Quote:
That really must have some effect. In fact, this effect is probably *LESS* than to the gain from removing ALL those 'unnecessary' actions - which would probably take me weeks.
Hans, I just don't think you understand that I believe there's a cache capacity limit that my K8 slams into which your Core i-whatever doesn't. Please read all of this, even though I know it's lengthy and you may think I'm just going "blah, blah, blah, blah, blah..."
The more computations that have to be done, the more it taxes the cache subsystem. My speculation is that there are non-trivial cache misses happening for me, and that means that main memory has to be accessed, and possibly disk, where a core i-whatever doesn't have that happen.
Further, once the "saturation point" / "tipping point" / "Jenga point" has been reached, improvements beyond that point have less relative improvement due to the cache still having a capacity limit which creates cache misses. Note: I don't know the official term, but when the capacity is hit, things go south...and Jenga is a reference to the game where the wood piece that makes the thing collapse has been pulled...
What the above means is that I only see a fraction of the processing savings made once my processor has hit the cache wall. Do you not remember that when you talk about single-digit load differences that I
always see double-digit differences, usually on the order of 3-4X?
I also don't think you understand that your core-based system has what's called a Loop Stream Detector. What the Loop Stream Detector does is detect when the system has entered a loop and then feeds data out of the stream cache without using the branch predictor algorithms. Google it (Loop Stream Detector) and read about how Core handles branches and loops.
What that means is that performance on core-based systems is faster in loops vs. say, a K8 that mispredicts a branch, incurring both a branch misprediction penalty along with a cache miss penalty.
In other words, your system's microarchitecture compensates for what you're doing with all the multiple loops, especially with the Loop Stream Detector.
My system does not have a Loop Stream Detector.
Your system handles your extra loopy code better by default, thus you're not going to notice all that much of a difference by removing the extra loops.
For my system, I need all the extra loopy-loop gone so that the branch predictor has less and less of a chance to mispredict and cause cache misses and execution unit stalls.

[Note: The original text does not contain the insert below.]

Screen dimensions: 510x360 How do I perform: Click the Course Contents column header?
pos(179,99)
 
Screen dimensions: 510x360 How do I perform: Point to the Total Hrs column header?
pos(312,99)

This is all so much like when I tried, and tried, and tried, and tried to get my direct management to take a stronger stand for getting us a support team inside the department so that developers weren't having to do as much support, so we could make code changes for both capital projects and bug fixes to reduce support load. They pissed around with it for 2 years before finally making the request to those above them.
The result for the department? My understanding is that instead of the 80% support / 20% development that used to happen for developers, it is now 90% development / 10% support. Things that had needed attention for years finally have started getting attention.
The result for me? I was laid off long before the effects of having that new support group were noticable because they got sick of me pushing for the change, so they said that I wasn't getting enough done. Go figure. They had tried that same thing about 2 years prior in regards to support, but I got around it by demonstrating that my computer was a full minute slower on both the opening and closing of support tickets than other people's computers, so for every ticket I worked on, I had a built-in 2 minute penalty. I was handling about 150 tickets a day, so that translated to 300 additional minutes (5 hours) that I spent working every single day I was on support that others didn't have to spend.
Now, just like then, I kept/keep mentioning it because I believed/believe in what I was/am requesting. I am very tired of having to fight so hard to defend my position / myself though...